Quote the following lines word for word.
##########
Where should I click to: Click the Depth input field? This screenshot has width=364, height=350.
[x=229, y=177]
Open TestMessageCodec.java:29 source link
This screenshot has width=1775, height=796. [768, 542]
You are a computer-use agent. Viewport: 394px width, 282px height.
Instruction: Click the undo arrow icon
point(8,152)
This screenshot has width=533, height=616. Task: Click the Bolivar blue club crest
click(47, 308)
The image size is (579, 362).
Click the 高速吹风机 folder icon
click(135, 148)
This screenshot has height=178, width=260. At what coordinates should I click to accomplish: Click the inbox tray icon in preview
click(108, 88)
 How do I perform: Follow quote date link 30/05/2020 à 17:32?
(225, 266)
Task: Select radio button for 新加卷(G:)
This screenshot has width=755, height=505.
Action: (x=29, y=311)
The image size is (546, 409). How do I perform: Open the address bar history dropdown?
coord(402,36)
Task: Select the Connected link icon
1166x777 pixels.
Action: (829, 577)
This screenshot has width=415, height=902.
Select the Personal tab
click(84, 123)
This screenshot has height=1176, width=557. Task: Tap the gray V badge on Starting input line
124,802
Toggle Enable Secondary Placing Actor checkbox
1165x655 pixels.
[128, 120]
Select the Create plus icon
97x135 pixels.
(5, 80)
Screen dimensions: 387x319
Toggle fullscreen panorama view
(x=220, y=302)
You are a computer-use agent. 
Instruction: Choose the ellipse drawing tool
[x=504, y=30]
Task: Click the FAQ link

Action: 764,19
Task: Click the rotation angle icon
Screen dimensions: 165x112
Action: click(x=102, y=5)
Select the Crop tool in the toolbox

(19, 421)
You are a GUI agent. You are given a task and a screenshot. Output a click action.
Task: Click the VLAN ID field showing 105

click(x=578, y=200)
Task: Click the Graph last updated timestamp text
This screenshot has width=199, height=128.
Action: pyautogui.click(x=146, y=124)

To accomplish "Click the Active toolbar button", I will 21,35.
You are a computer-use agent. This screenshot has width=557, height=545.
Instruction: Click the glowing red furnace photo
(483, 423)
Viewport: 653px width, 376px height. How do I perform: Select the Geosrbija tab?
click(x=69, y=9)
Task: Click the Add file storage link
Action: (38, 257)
##########
§ Complete answer:
Where should I click to: Click the Depth input field? This screenshot has width=364, height=350.
[x=229, y=177]
Open TestMessageCodec.java:29 source link
This screenshot has width=1775, height=796. [768, 542]
You are a computer-use agent. Viewport: 394px width, 282px height.
Instruction: Click the undo arrow icon
point(8,152)
This screenshot has width=533, height=616. Task: Click the Bolivar blue club crest
click(47, 308)
The image size is (579, 362).
Click the 高速吹风机 folder icon
click(135, 148)
This screenshot has height=178, width=260. At what coordinates should I click to accomplish: Click the inbox tray icon in preview
click(108, 88)
 How do I perform: Follow quote date link 30/05/2020 à 17:32?
(225, 266)
Task: Select radio button for 新加卷(G:)
This screenshot has width=755, height=505.
Action: (x=29, y=311)
The image size is (546, 409). How do I perform: Open the address bar history dropdown?
coord(402,36)
Task: Select the Connected link icon
1166x777 pixels.
Action: (829, 577)
This screenshot has width=415, height=902.
Select the Personal tab
click(84, 123)
This screenshot has height=1176, width=557. Task: Tap the gray V badge on Starting input line
124,802
Toggle Enable Secondary Placing Actor checkbox
1165x655 pixels.
[128, 120]
Select the Create plus icon
97x135 pixels.
(5, 80)
Screen dimensions: 387x319
Toggle fullscreen panorama view
(x=220, y=302)
You are a computer-use agent. 
Instruction: Choose the ellipse drawing tool
[x=504, y=30]
Task: Click the FAQ link

Action: 764,19
Task: Click the rotation angle icon
Screen dimensions: 165x112
Action: click(x=102, y=5)
Select the Crop tool in the toolbox

(19, 421)
You are a GUI agent. You are given a task and a screenshot. Output a click action.
Task: Click the VLAN ID field showing 105

click(x=578, y=200)
Task: Click the Graph last updated timestamp text
This screenshot has width=199, height=128.
Action: pyautogui.click(x=146, y=124)

To accomplish "Click the Active toolbar button", I will 21,35.
You are a computer-use agent. This screenshot has width=557, height=545.
Instruction: Click the glowing red furnace photo
(483, 423)
Viewport: 653px width, 376px height. How do I perform: Select the Geosrbija tab?
click(x=69, y=9)
Task: Click the Add file storage link
Action: (38, 257)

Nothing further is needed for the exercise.